§ **GOAL OF THE EXERCISE**
All entries below must be given again word for word.

§ **INFORMATION PROVIDED**
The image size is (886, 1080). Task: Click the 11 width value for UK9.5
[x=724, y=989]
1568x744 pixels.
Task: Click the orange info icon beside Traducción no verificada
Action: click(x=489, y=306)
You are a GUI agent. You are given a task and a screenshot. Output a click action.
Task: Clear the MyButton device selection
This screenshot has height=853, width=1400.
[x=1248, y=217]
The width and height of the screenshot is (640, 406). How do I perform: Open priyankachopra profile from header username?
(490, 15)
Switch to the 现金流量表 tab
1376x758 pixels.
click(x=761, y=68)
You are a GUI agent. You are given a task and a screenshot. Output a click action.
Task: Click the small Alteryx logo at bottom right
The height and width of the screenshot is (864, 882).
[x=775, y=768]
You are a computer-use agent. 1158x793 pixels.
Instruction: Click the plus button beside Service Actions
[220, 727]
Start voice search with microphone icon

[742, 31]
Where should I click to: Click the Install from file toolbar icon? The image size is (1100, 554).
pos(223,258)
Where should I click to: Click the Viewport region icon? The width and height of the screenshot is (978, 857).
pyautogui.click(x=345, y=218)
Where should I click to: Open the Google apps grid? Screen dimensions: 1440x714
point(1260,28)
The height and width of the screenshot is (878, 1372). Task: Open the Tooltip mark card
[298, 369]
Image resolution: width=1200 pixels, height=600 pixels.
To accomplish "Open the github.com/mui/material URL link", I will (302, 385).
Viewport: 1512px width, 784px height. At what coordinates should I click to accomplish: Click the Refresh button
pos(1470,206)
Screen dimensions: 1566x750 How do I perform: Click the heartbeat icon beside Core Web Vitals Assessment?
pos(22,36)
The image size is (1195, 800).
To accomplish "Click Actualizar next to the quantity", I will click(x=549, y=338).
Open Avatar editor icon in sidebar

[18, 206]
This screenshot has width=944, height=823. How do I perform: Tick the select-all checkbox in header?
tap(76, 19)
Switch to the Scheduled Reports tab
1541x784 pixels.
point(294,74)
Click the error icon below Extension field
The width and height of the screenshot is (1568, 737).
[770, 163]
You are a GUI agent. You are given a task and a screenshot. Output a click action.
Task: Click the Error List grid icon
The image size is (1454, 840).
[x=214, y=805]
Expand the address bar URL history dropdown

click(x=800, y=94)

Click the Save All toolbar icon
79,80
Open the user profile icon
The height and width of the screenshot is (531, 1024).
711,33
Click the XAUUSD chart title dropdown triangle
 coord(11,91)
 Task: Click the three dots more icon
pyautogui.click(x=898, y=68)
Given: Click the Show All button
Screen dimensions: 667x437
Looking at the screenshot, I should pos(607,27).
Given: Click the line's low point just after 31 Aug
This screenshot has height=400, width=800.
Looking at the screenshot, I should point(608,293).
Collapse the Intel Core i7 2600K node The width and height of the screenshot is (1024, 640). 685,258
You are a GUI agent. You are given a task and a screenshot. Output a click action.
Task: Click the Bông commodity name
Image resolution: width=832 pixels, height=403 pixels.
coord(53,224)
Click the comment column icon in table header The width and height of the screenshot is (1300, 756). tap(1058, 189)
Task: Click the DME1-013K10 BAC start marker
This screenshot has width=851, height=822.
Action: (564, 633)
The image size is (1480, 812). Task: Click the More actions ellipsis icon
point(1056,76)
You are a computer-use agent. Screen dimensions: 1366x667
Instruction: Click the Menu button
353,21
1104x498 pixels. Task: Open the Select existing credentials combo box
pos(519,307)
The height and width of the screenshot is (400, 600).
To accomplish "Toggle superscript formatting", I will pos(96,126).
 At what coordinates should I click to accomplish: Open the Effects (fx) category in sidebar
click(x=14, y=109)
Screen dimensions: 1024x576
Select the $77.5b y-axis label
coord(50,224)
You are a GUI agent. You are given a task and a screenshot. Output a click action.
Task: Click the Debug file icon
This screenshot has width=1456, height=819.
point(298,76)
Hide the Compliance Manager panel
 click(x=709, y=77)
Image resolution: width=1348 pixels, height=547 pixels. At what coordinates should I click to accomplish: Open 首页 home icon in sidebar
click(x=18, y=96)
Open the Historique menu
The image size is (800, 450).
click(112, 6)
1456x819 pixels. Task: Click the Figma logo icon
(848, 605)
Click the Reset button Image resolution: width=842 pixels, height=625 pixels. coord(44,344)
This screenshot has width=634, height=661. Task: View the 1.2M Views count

§ **WRITTEN ANSWER**
The image size is (886, 1080). Task: Click the 11 width value for UK9.5
[x=724, y=989]
1568x744 pixels.
Task: Click the orange info icon beside Traducción no verificada
Action: click(x=489, y=306)
You are a GUI agent. You are given a task and a screenshot. Output a click action.
Task: Clear the MyButton device selection
This screenshot has height=853, width=1400.
[x=1248, y=217]
The width and height of the screenshot is (640, 406). How do I perform: Open priyankachopra profile from header username?
(490, 15)
Switch to the 现金流量表 tab
1376x758 pixels.
click(x=761, y=68)
You are a GUI agent. You are given a task and a screenshot. Output a click action.
Task: Click the small Alteryx logo at bottom right
The height and width of the screenshot is (864, 882).
[x=775, y=768]
You are a computer-use agent. 1158x793 pixels.
Instruction: Click the plus button beside Service Actions
[220, 727]
Start voice search with microphone icon

[742, 31]
Where should I click to: Click the Install from file toolbar icon? The image size is (1100, 554).
pos(223,258)
Where should I click to: Click the Viewport region icon? The width and height of the screenshot is (978, 857).
pyautogui.click(x=345, y=218)
Where should I click to: Open the Google apps grid? Screen dimensions: 1440x714
point(1260,28)
The height and width of the screenshot is (878, 1372). Task: Open the Tooltip mark card
[298, 369]
Image resolution: width=1200 pixels, height=600 pixels.
To accomplish "Open the github.com/mui/material URL link", I will (302, 385).
Viewport: 1512px width, 784px height. At what coordinates should I click to accomplish: Click the Refresh button
pos(1470,206)
Screen dimensions: 1566x750 How do I perform: Click the heartbeat icon beside Core Web Vitals Assessment?
pos(22,36)
The image size is (1195, 800).
To accomplish "Click Actualizar next to the quantity", I will click(x=549, y=338).
Open Avatar editor icon in sidebar

[18, 206]
This screenshot has width=944, height=823. How do I perform: Tick the select-all checkbox in header?
tap(76, 19)
Switch to the Scheduled Reports tab
1541x784 pixels.
point(294,74)
Click the error icon below Extension field
The width and height of the screenshot is (1568, 737).
[770, 163]
You are a GUI agent. You are given a task and a screenshot. Output a click action.
Task: Click the Error List grid icon
The image size is (1454, 840).
[x=214, y=805]
Expand the address bar URL history dropdown

click(x=800, y=94)

Click the Save All toolbar icon
79,80
Open the user profile icon
The height and width of the screenshot is (531, 1024).
711,33
Click the XAUUSD chart title dropdown triangle
 coord(11,91)
 Task: Click the three dots more icon
pyautogui.click(x=898, y=68)
Given: Click the Show All button
Screen dimensions: 667x437
Looking at the screenshot, I should pos(607,27).
Given: Click the line's low point just after 31 Aug
This screenshot has height=400, width=800.
Looking at the screenshot, I should point(608,293).
Collapse the Intel Core i7 2600K node The width and height of the screenshot is (1024, 640). 685,258
You are a GUI agent. You are given a task and a screenshot. Output a click action.
Task: Click the Bông commodity name
Image resolution: width=832 pixels, height=403 pixels.
coord(53,224)
Click the comment column icon in table header The width and height of the screenshot is (1300, 756). tap(1058, 189)
Task: Click the DME1-013K10 BAC start marker
This screenshot has width=851, height=822.
Action: (564, 633)
The image size is (1480, 812). Task: Click the More actions ellipsis icon
point(1056,76)
You are a computer-use agent. Screen dimensions: 1366x667
Instruction: Click the Menu button
353,21
1104x498 pixels. Task: Open the Select existing credentials combo box
pos(519,307)
The height and width of the screenshot is (400, 600).
To accomplish "Toggle superscript formatting", I will pos(96,126).
 At what coordinates should I click to accomplish: Open the Effects (fx) category in sidebar
click(x=14, y=109)
Screen dimensions: 1024x576
Select the $77.5b y-axis label
coord(50,224)
You are a GUI agent. You are given a task and a screenshot. Output a click action.
Task: Click the Debug file icon
This screenshot has width=1456, height=819.
point(298,76)
Hide the Compliance Manager panel
 click(x=709, y=77)
Image resolution: width=1348 pixels, height=547 pixels. At what coordinates should I click to accomplish: Open 首页 home icon in sidebar
click(x=18, y=96)
Open the Historique menu
The image size is (800, 450).
click(112, 6)
1456x819 pixels. Task: Click the Figma logo icon
(848, 605)
Click the Reset button Image resolution: width=842 pixels, height=625 pixels. coord(44,344)
This screenshot has width=634, height=661. Task: View the 1.2M Views count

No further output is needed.